Directions >>
Reproduce the material verbatim from the line containing "Select the OptLogicDemo1 run tab" through the line containing "tap(408, 314)", including both of those lines. Omit the pictures from your reproduction.
◆ ◆ ◆ ◆
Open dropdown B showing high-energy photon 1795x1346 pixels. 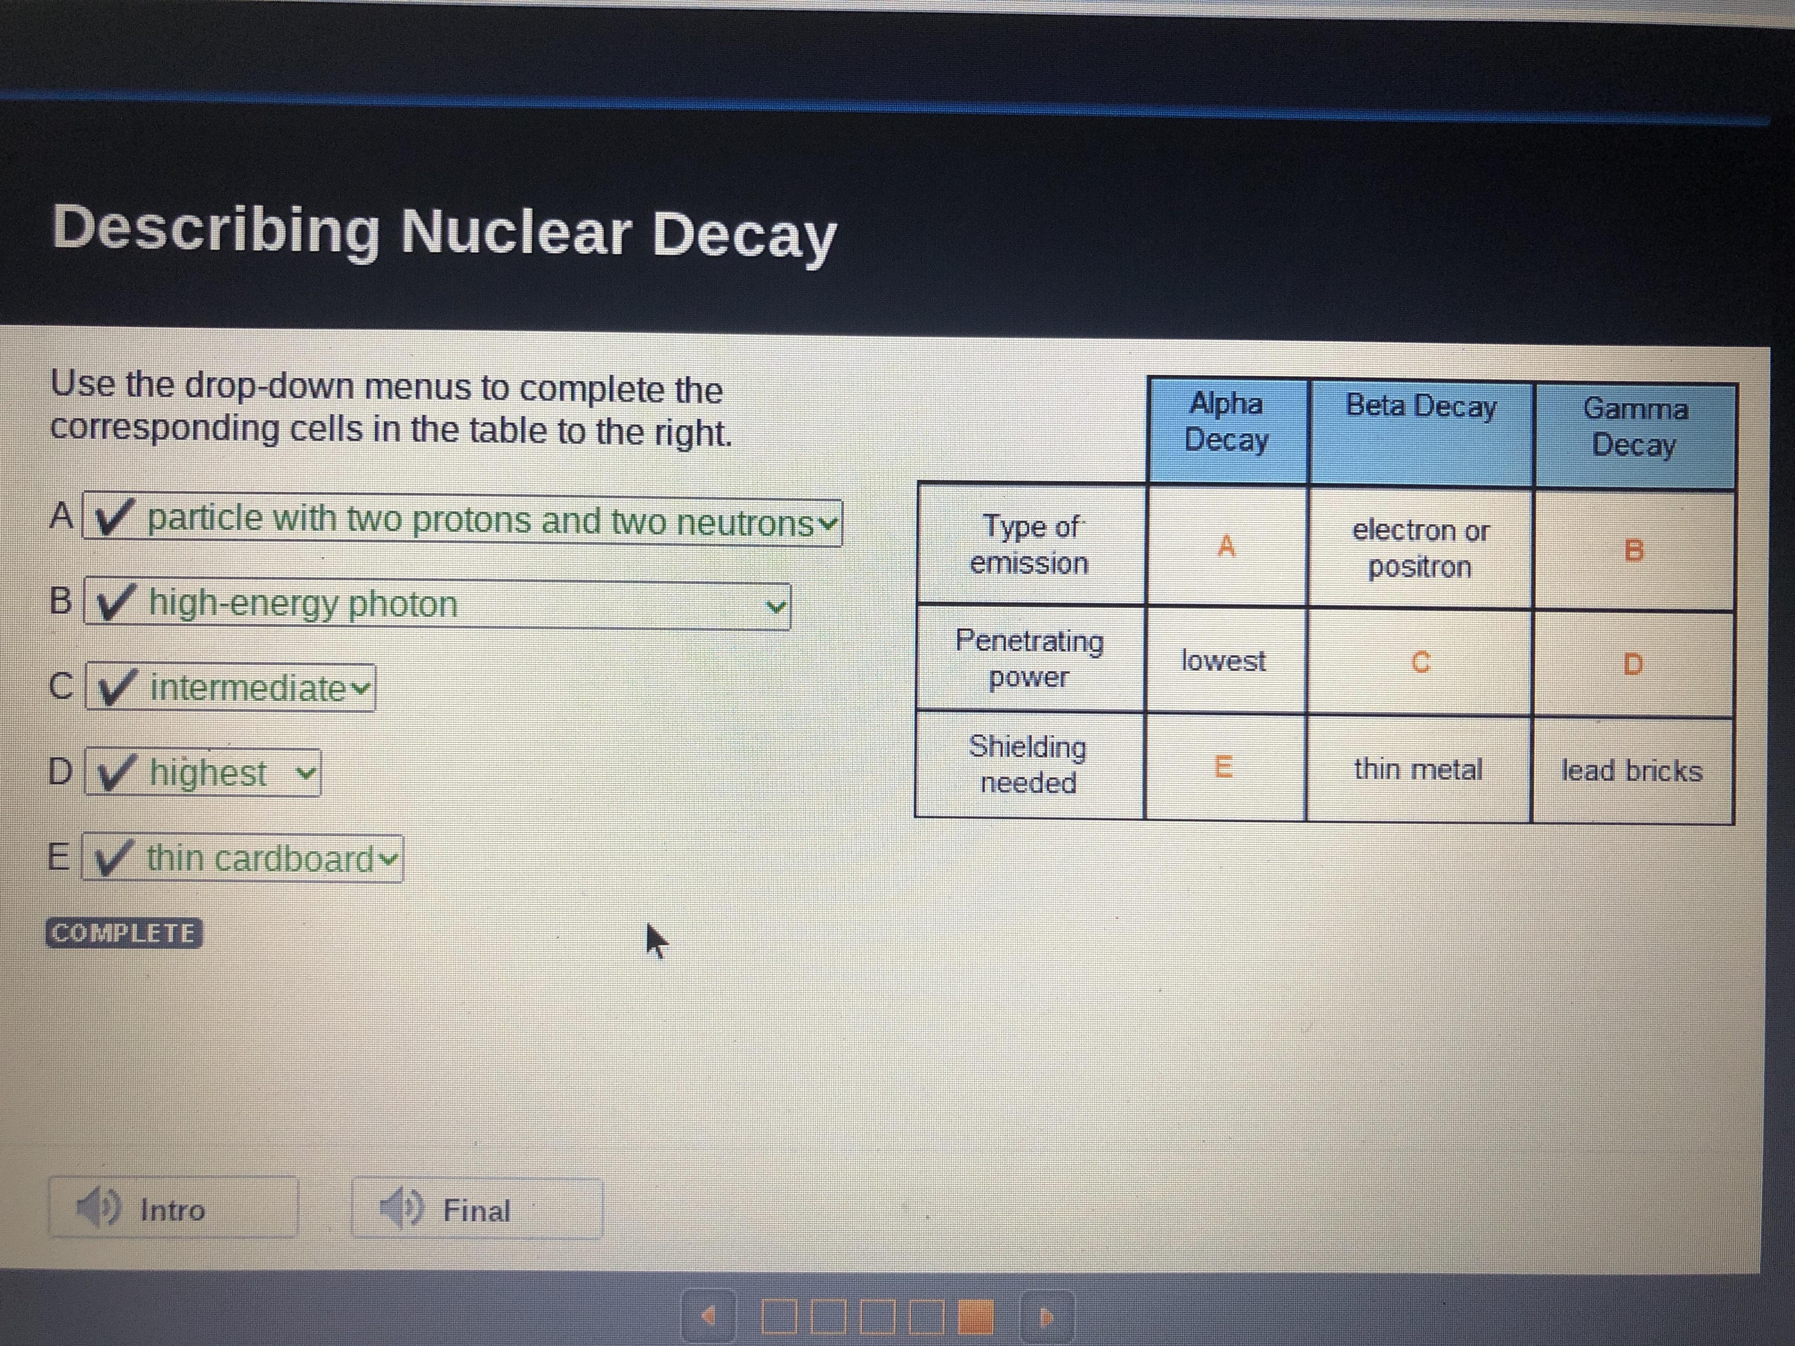coord(438,605)
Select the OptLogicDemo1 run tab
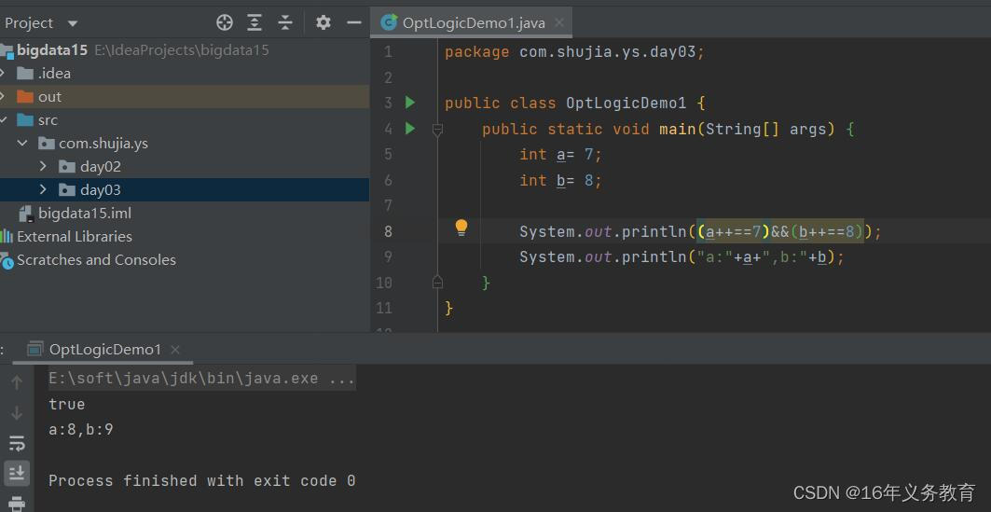Screen dimensions: 991x512 click(105, 349)
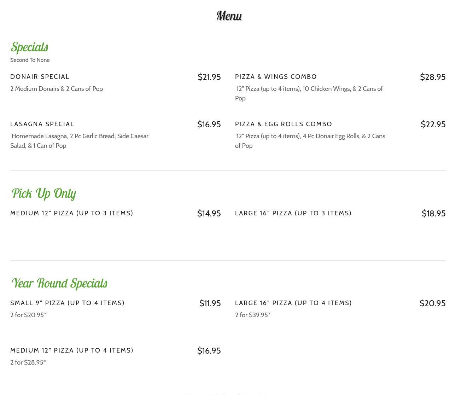Image resolution: width=456 pixels, height=395 pixels.
Task: Click the Lasagna Special description text
Action: point(79,141)
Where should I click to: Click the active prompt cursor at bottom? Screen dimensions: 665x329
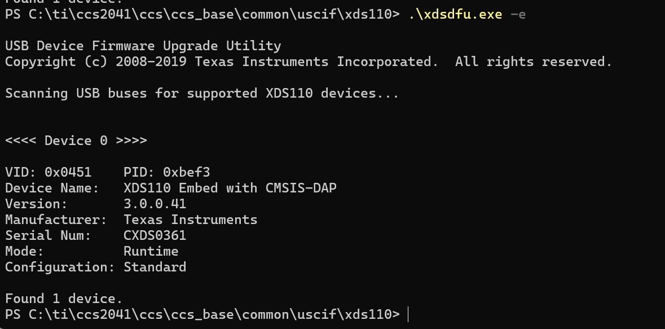tap(408, 314)
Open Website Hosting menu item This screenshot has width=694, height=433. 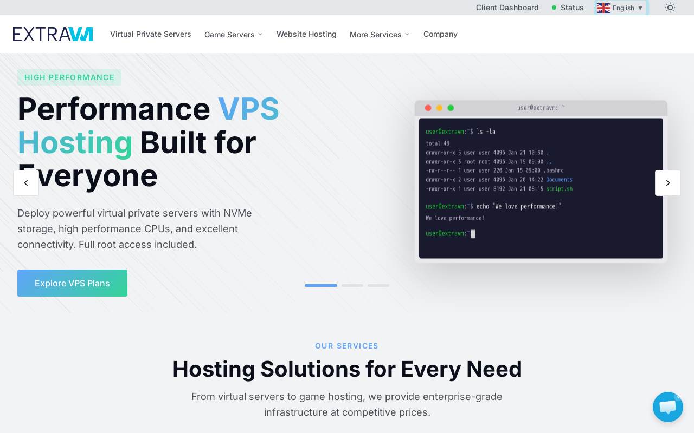(306, 34)
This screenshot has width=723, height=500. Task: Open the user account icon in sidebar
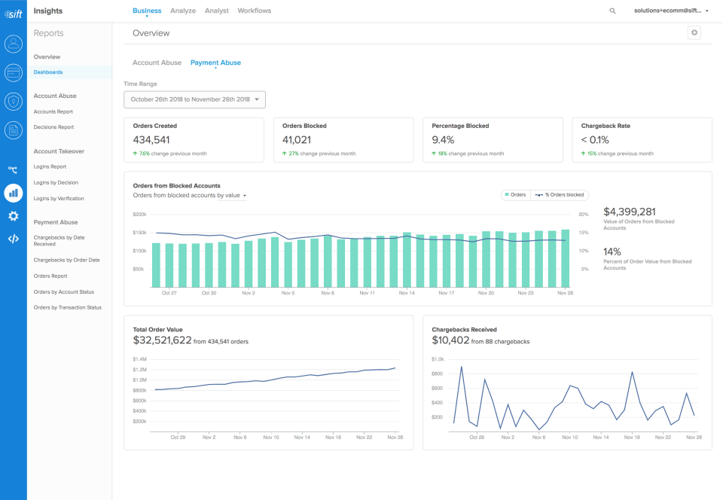pos(13,44)
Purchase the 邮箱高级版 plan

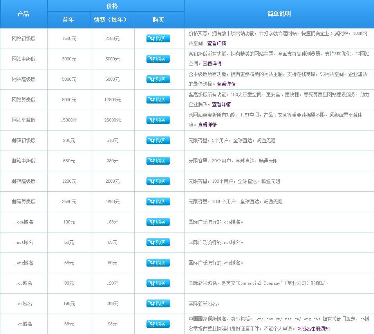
◆ ◆ ◆ ◆
Correct output >>
Select the OptLogicDemo1 run tab
Screen dimensions: 991x512 click(105, 349)
Image resolution: width=456 pixels, height=395 pixels.
Task: Click the Lasagna Special description text
Action: point(79,141)
Where should I click to: Click the active prompt cursor at bottom? Screen dimensions: 665x329
tap(408, 314)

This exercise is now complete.